Dorothy Namawejje, conductrice ougandaise de taxi-moto, a appris à conduire et à réparer des deux-roues électriques grâce à un programme mené par le PNUE, qui vise à réduire la pollution tout en créant des opportunités économiques pour les femmes.
Le secteur des transports est une source majeure de pollution de l’air et de gaz à effet de serre. Pour réduire son impact sur l’environnement et la santé humaine, le PNUE a soutenu plus de 50 pays à revenu faible et intermédiaire dans leur transition vers les véhicules électriques et dans la promotion de la marche et du vélo. Ce travail a soutenu le déploiement de diverses initiatives, des taxis électriques au Costa Rica aux vélos électriques en Ouganda.
Le PNUE a conseillé les pays d’Afrique de l’Est lors de l’adoption de normes pour des carburants plus propres destinés aux véhicules fonctionnant à l’essence et au diesel, y compris les voitures et les motos. Le PNUE a également soutenu les pays d’Afrique de l’Ouest dans la mise en œuvre de réglementations visant à réduire la teneur en soufre des carburants pour véhicules.

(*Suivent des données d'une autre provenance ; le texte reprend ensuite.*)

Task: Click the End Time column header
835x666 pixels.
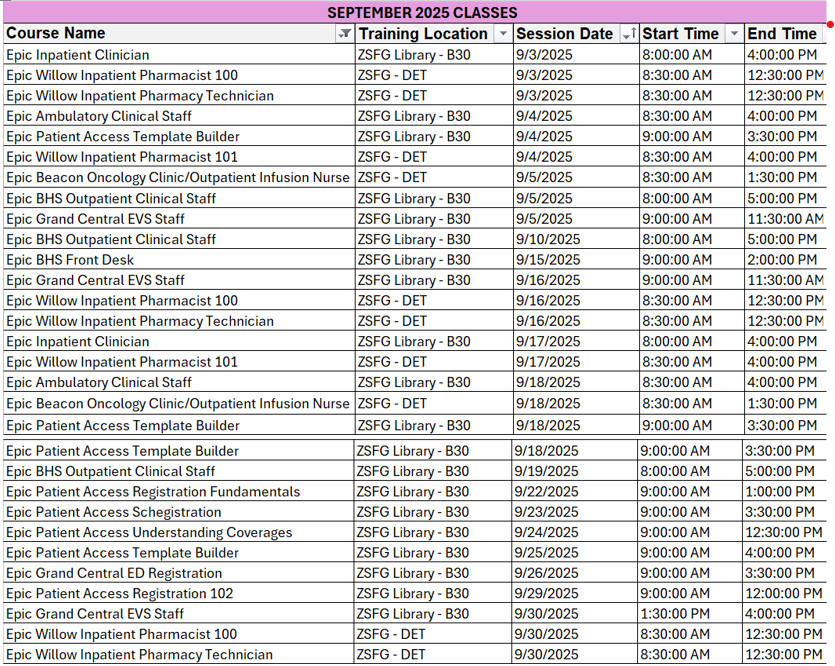Action: pos(782,34)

Cela contribue à limiter deux types de pollution nocifs pour la santé humaine : les particules fines et le carbone noir.
Le PNUE a également lancé un partenariat qui soutient certaines des plus grandes entreprises mondiales de livraison de repas et de courses alimentaires dans leur transition vers des motos électriques et d’autres formes de transport à zéro émission. Depuis son lancement, la coalition Deliver-E a suscité des engagements significatifs et réunit des plateformes opérant dans 96 pays, qui effectuent 6 milliards de livraisons par an.
Parallèlement à son action dans le domaine du transport routier, le PNUE contribue à réduire la pollution dans les aéroports. Le PNUE a lancé une initiative visant à éliminer progressivement l’utilisation de mousses anti-incendie fluorées toxiques – y compris celles qui contiennent des « polluants éternels » – dans de grands hubs aéroportuaires en Égypte, en Éthiopie, au Kenya, au Nigeria et en Afrique du Sud. Cette initiative, dotée de près de 83 millions de dollars US, aidera les aéroports à passer à des alternatives moins toxiques et à éliminer 4 500 tonnes de mousses toxiques.